What the exercise asks → Where does the string "label" occur in the entries below? Copy every line where it does.

(Records drawn from a dataset)
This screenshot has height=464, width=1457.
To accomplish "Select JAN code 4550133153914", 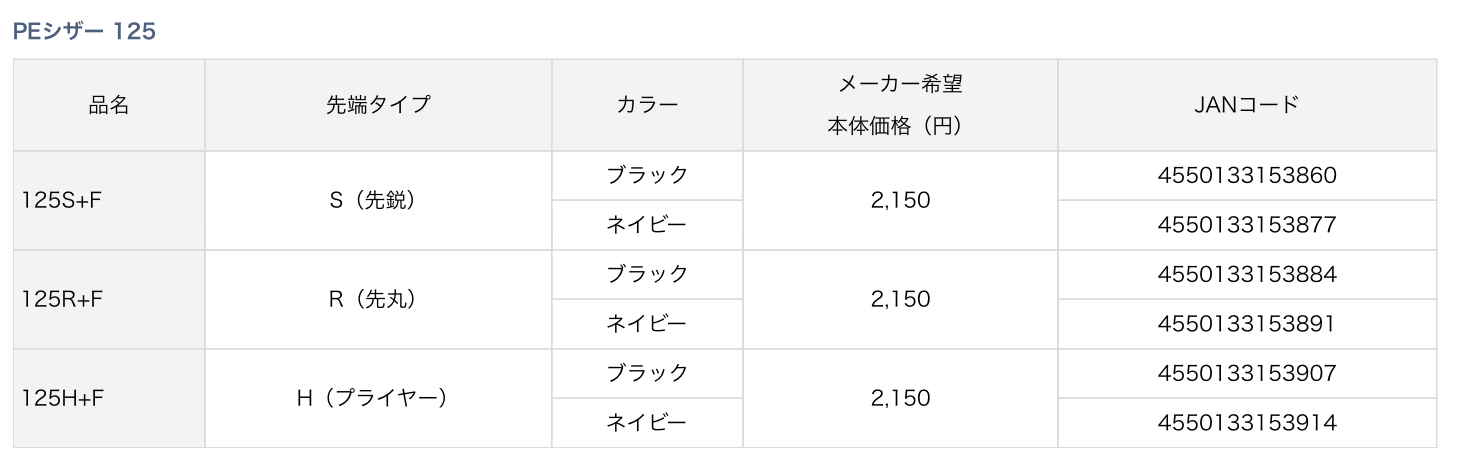I will [1246, 423].
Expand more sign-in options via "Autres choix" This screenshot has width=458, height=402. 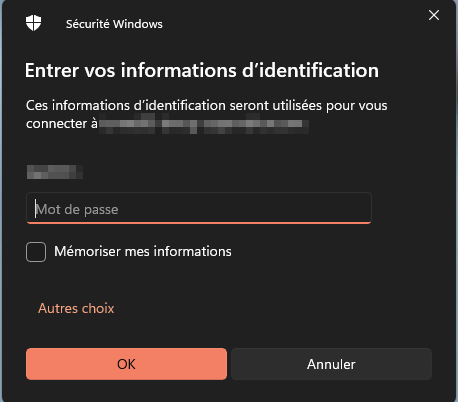tap(76, 308)
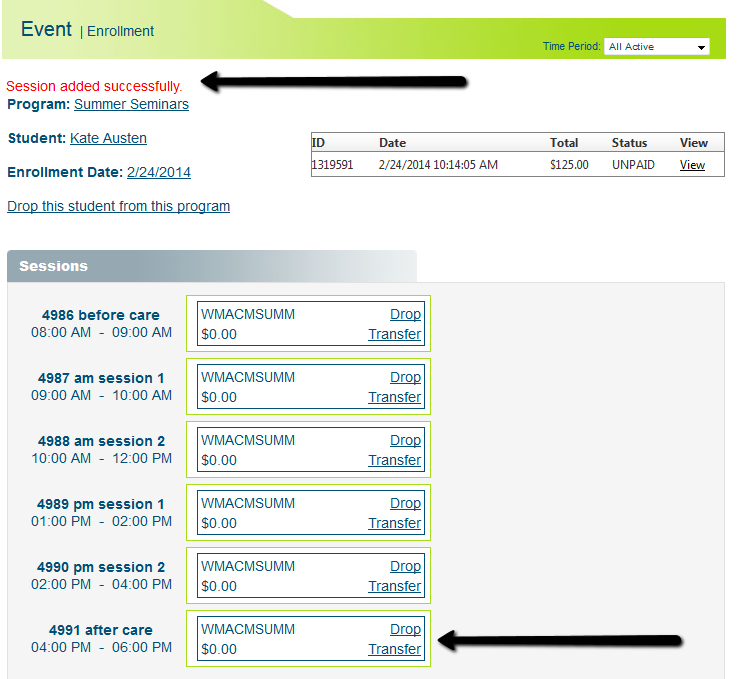Select the Sessions tab header
Screen dimensions: 741x679
pyautogui.click(x=53, y=266)
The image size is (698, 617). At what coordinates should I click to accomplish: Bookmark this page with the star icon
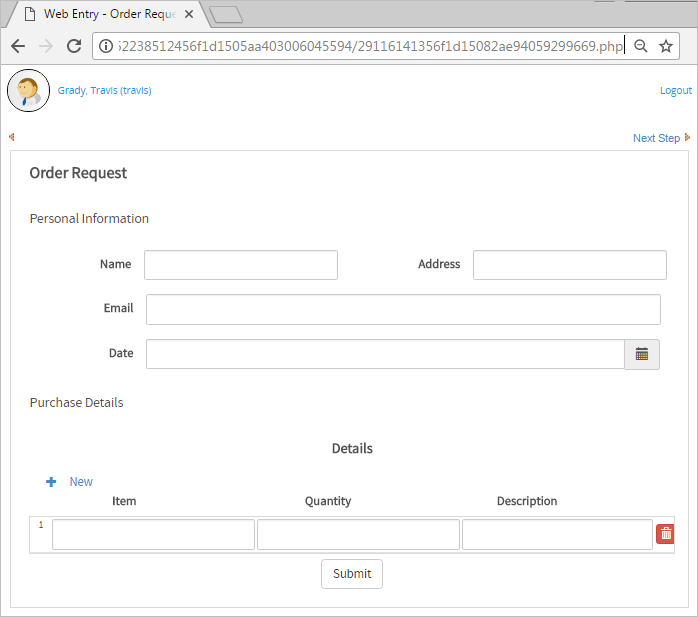[x=666, y=46]
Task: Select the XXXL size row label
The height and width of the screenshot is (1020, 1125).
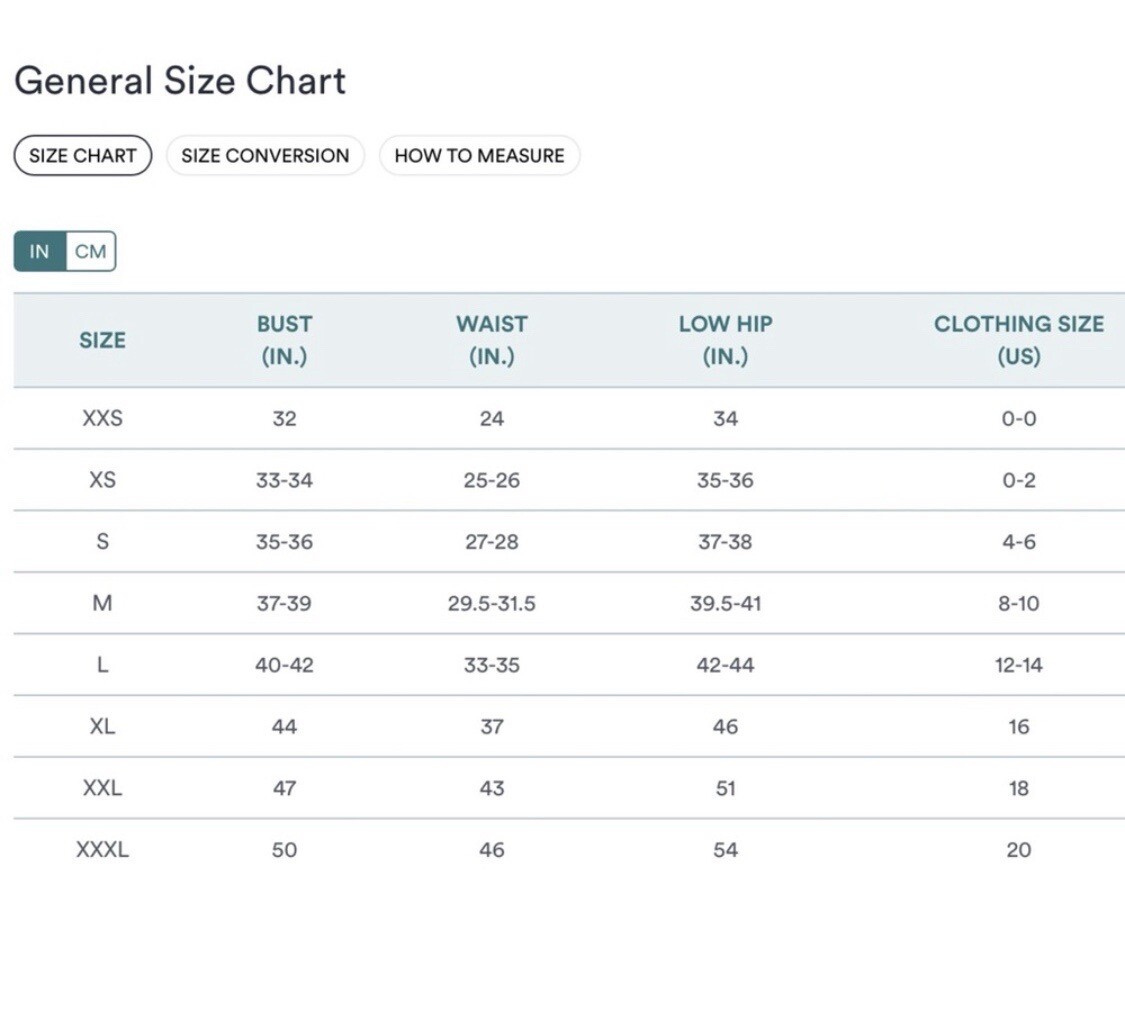Action: tap(102, 850)
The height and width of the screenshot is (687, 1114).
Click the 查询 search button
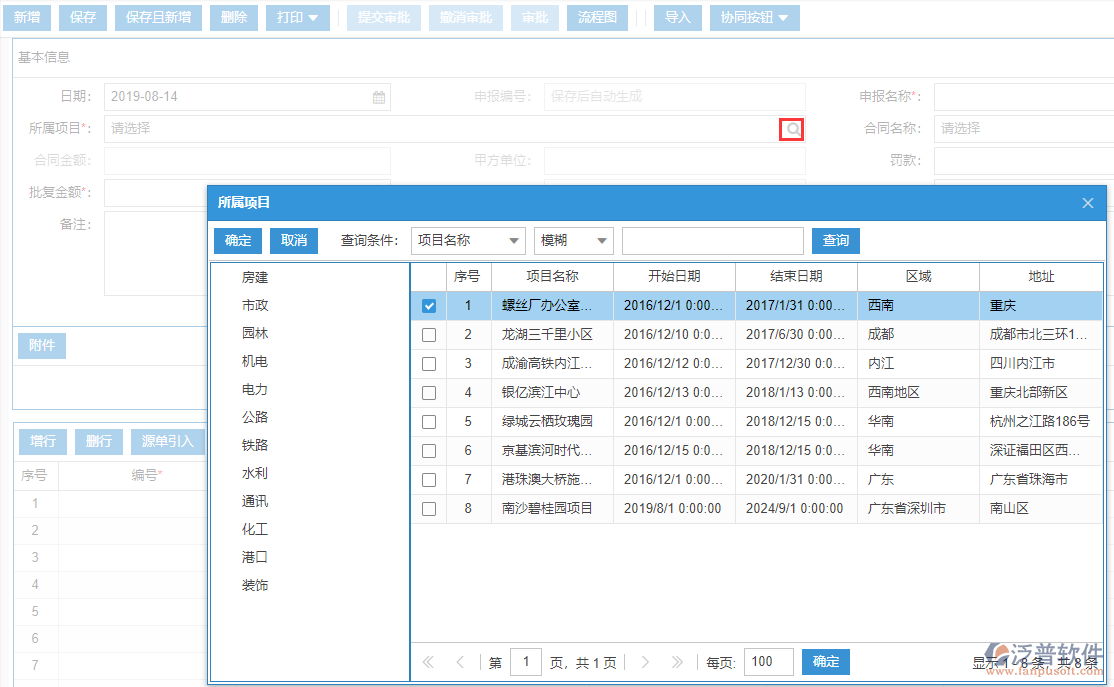[835, 240]
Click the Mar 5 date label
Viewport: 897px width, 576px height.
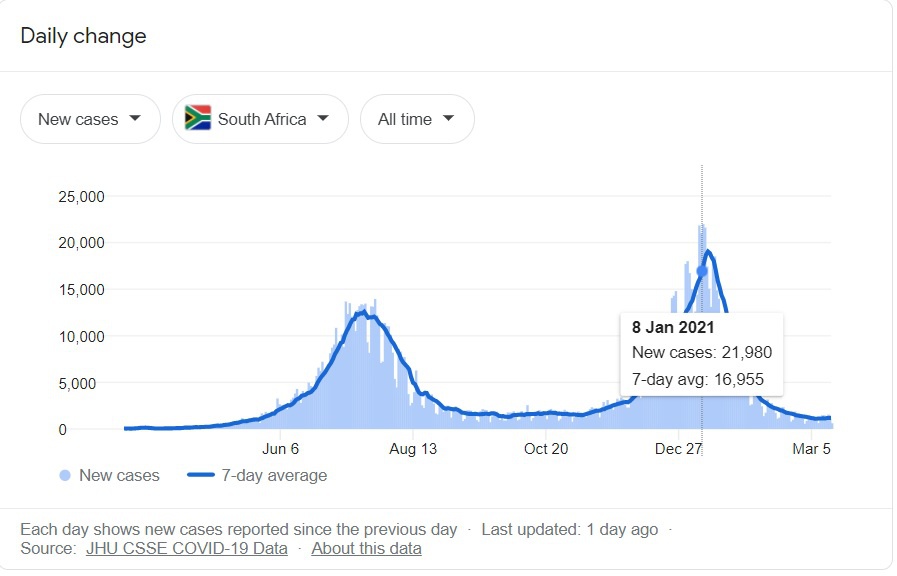[x=811, y=449]
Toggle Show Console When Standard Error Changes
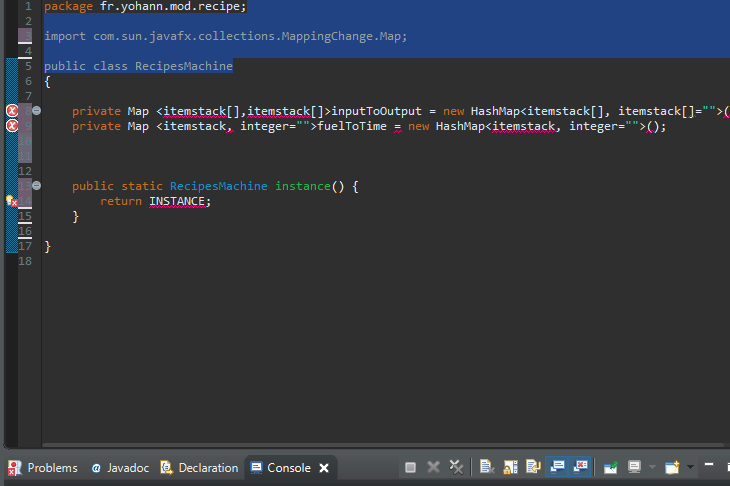 (x=580, y=467)
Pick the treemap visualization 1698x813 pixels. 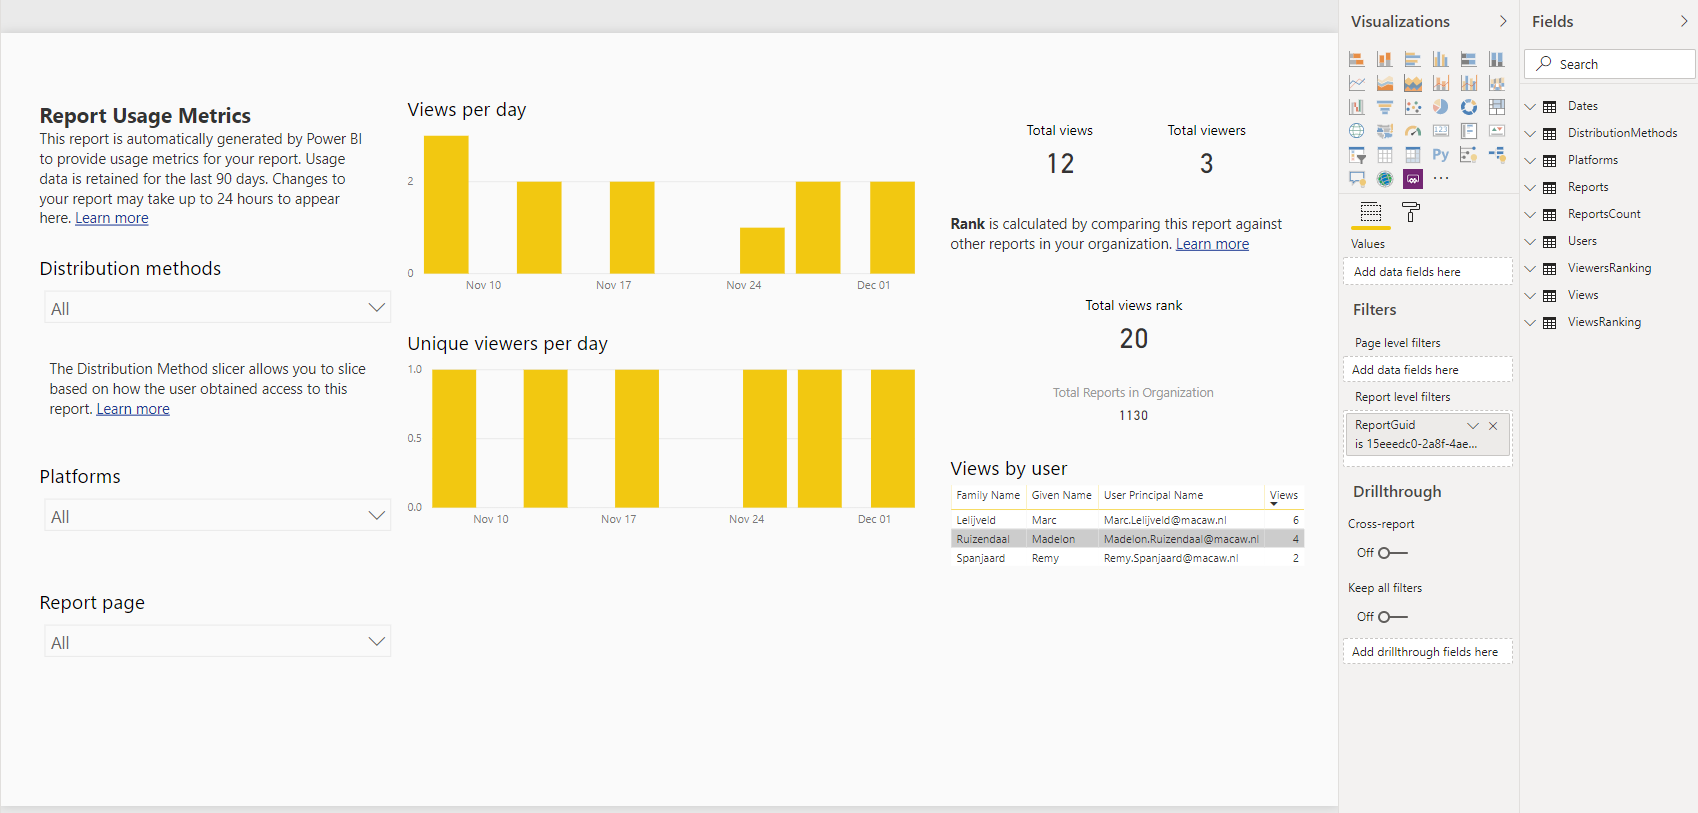coord(1496,107)
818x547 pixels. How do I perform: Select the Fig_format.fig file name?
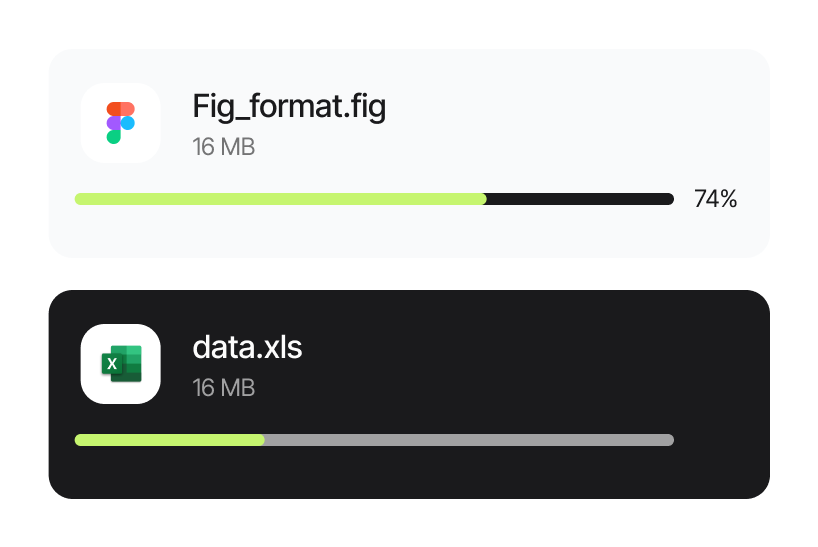[288, 106]

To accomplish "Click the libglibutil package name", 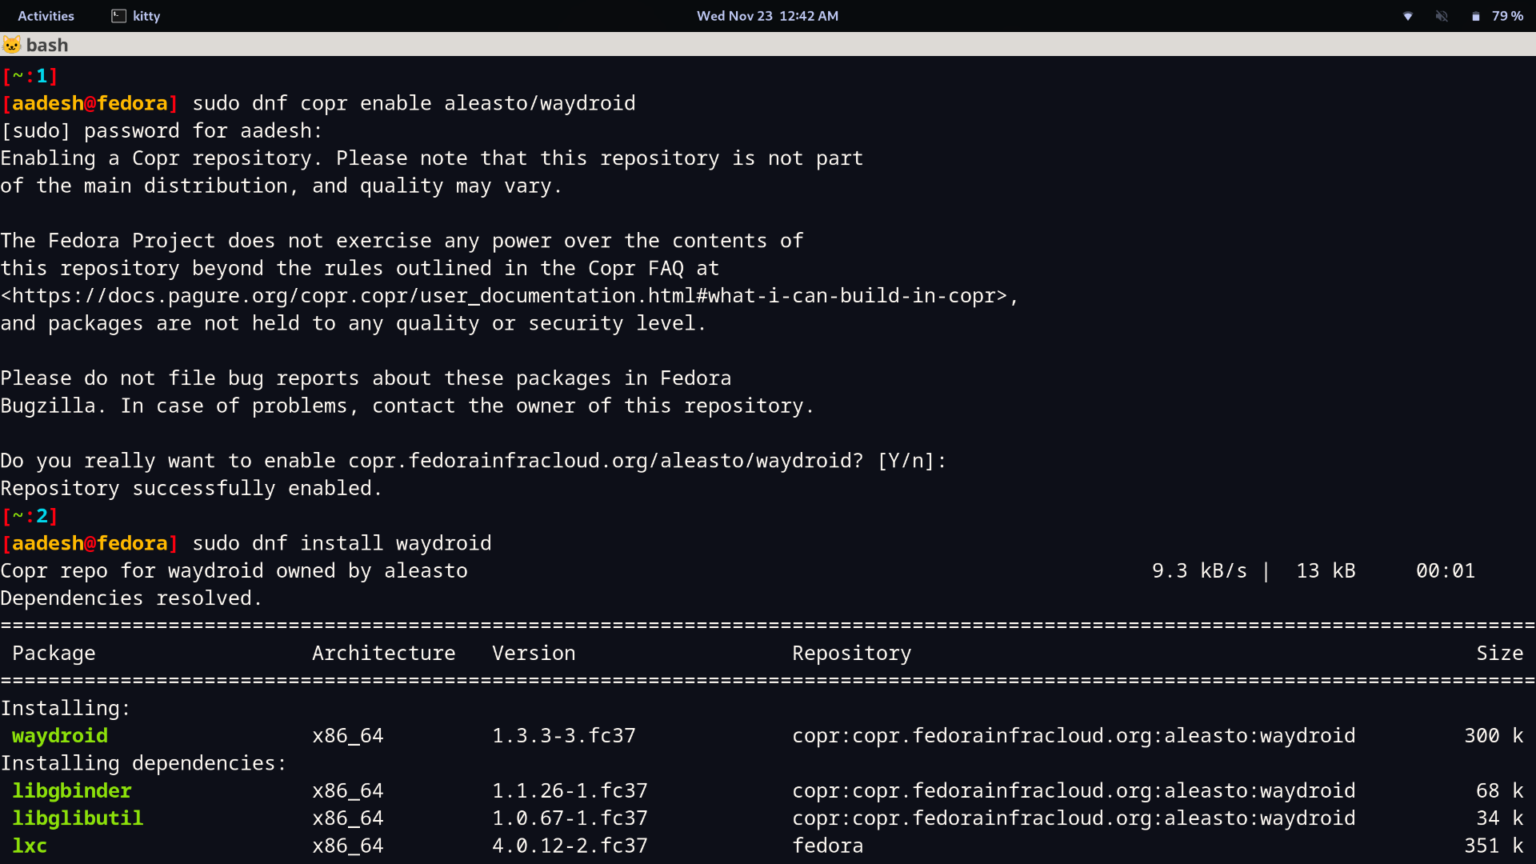I will click(x=77, y=818).
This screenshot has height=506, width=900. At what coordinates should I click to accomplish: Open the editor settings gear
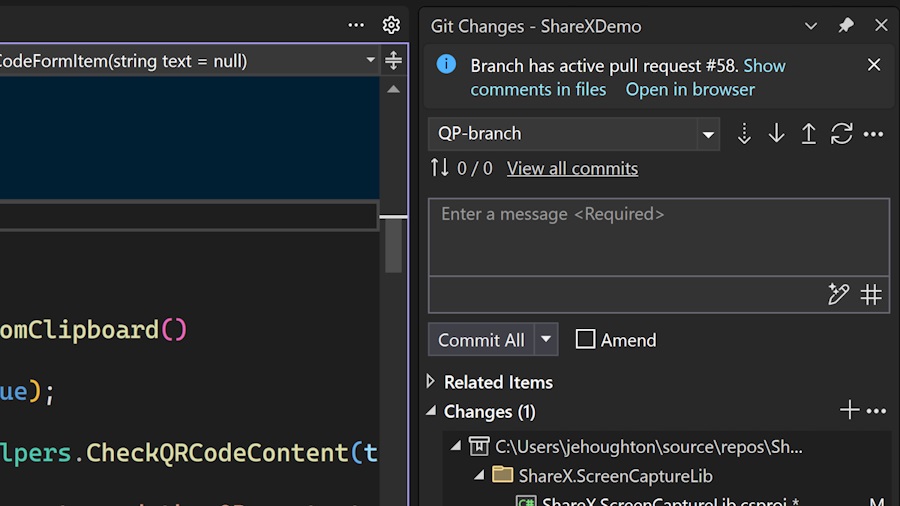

Response below →
Task: Select the XXXL size row label
Click the Mar 5 date label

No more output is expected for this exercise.